All our mouths were wide open. Not a word from anyone.

“As it sees the milk, it bends down and starts lapping it up with its tongue. When you hear the first little laps, you must reach up with your other hand, grab its head and start pulling as fast as you can. Do not close your mouths now, children, or you will bite it in half and it’ll wriggle right back inside you and start growing another head. Pull and pull until you reach its tail.” She paused for breath as she showed us how to do this. “It could be three metres long, depending on how well you have been feeding it, so this part can take a long time. When it is out, stamp on it over and over again till you are sure it’s dead. And that, girls and boys, is that. One dead tapeworm and one happy and healthy child.”

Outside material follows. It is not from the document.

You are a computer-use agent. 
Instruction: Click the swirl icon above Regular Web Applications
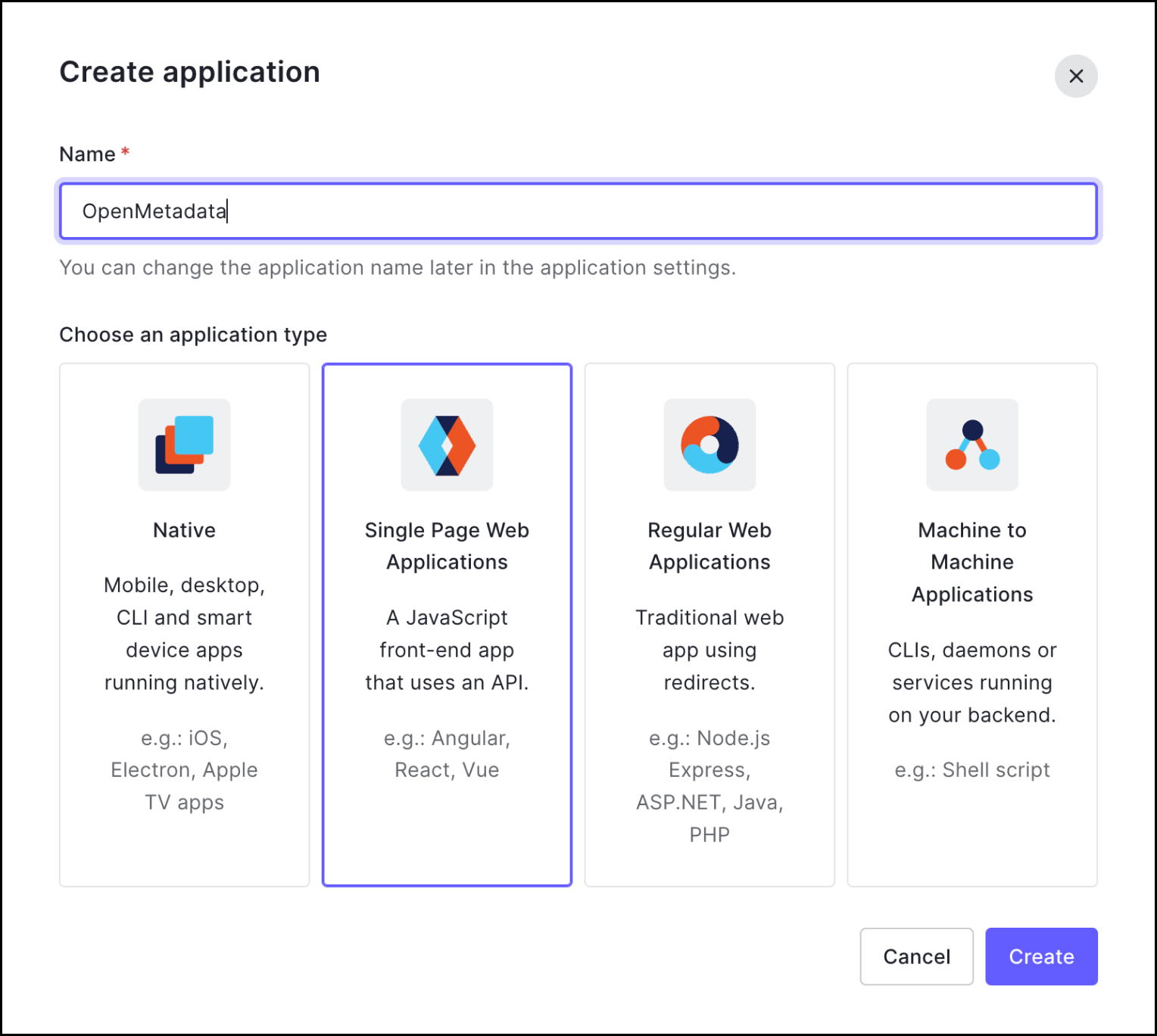point(709,445)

I think Sister Leonisa is a bit mad. I am one hundred per cent sure that worms don’t have tongues or teeth, and I do not think they are able to smell. At least Sister didn’t draw a nose on her worm. I must tell Mum and Dad this story. Or maybe I won’t. They like coming into school to have their say and they’d certainly have something to say about this.

Anyway, it was just as Sister Leonisa was finishing her speech that Winifred arrived. Sister probably didn’t notice her because she was too busy stamping her imaginary tapeworm to death.

Ifwafwa

I
knew home once, when I was young. I knew my mother. She was tall and her back was straight. She could look into the sun without blinking her eyes, and pass her hand slowly through flames without feeling pain. People said that she had inherited magic ways from my grandmother; that she was a
muloshi
, a witch. She could do things other people couldn’t. Some of the people in our village were scared of her, but others came to her for help. She never lied to them. If she could help, and if the helping was for good, then she would. If there was nothing she could do, she would tell them, “No, this is not for me. This is a sadness I cannot change. I am not strong enough for that.” Those people would leave with their heads hanging, and I think it was they who started the talk against her.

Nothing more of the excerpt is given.